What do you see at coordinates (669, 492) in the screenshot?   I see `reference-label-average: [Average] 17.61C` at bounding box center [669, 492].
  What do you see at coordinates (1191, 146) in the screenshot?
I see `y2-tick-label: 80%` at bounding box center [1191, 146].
═══
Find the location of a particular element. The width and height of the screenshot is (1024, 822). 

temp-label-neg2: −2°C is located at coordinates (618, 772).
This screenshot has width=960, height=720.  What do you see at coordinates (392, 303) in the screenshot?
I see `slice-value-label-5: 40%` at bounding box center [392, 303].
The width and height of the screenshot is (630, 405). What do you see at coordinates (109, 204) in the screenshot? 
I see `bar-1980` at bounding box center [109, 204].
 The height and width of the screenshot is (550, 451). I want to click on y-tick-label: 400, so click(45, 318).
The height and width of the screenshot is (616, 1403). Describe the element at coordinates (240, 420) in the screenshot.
═══
→ **EXERCISE DIRECTIONS**
Give as a numbered list, leaving out blank lines, the rows from the line with "What do you see at coordinates (669, 492)" up to and including the line with "center [1191, 146].".

→ **RESPONSE BELOW**
1. What do you see at coordinates (669, 492) in the screenshot?   I see `reference-label-average: [Average] 17.61C` at bounding box center [669, 492].
2.   What do you see at coordinates (1191, 146) in the screenshot?
3. I see `y2-tick-label: 80%` at bounding box center [1191, 146].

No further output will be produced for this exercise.